Черт его знает, кто за ним стоял, и чем все должно было кончиться. Пока что новоявленный президент усиленно дистанцировался от любых внешних сил. В советское посольство он прислал какого-то прыткого полковника, заявившего, что президент ссориться с советскими товарищами не намерен, не говоря уж о том, чтобы, боже упаси, предпринимать против них действия. Однако убедительно просит оставаться в местах постоянной дислокации и проживания, носу не показывая за ворота – иначе Хасан, не в силах пока что совладать с народной стихией, ни жизни, ни здоровья никому не гарантирует.

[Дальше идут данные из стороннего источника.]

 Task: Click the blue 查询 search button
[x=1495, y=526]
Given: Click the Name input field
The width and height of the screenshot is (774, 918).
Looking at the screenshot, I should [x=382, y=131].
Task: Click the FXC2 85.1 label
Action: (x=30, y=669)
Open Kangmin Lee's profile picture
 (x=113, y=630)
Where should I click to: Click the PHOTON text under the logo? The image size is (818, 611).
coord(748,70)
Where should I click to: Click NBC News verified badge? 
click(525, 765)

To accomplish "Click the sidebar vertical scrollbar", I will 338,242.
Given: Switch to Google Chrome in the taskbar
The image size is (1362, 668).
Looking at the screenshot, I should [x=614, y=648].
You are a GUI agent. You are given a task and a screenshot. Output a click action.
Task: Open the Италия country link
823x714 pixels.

Одним словом, ультиматум был ясный и неприкрытый – и Москва советовала его пока что принять, чтобы не обострять насквозь непонятную обстановку. Вот только Мазура и его группы это устное соглашение нисколечко не касалось – они выполняли очередное задание, по своей всегдашней привычке наплевав на то, что никто им ничего не гарантирует. Для них это было в порядке вещей… Привыкли считать единственной гарантией свою собственную ловкость во владении оружием…
Юсеф радостно вскрикнул – красавец «Ворошилов» подошел к пирсу, и прежде чем он успел коснуться бортом гирлянд, развешанных вдоль бетонной стенки автомобильных покрышек, на берег перепрыгнул офицер, что есть духу помчался к бочкам, за которыми сидели трое, закричал издали:
– Мазур кто?
Мазур молча ткнул себя в грудь большим пальцем.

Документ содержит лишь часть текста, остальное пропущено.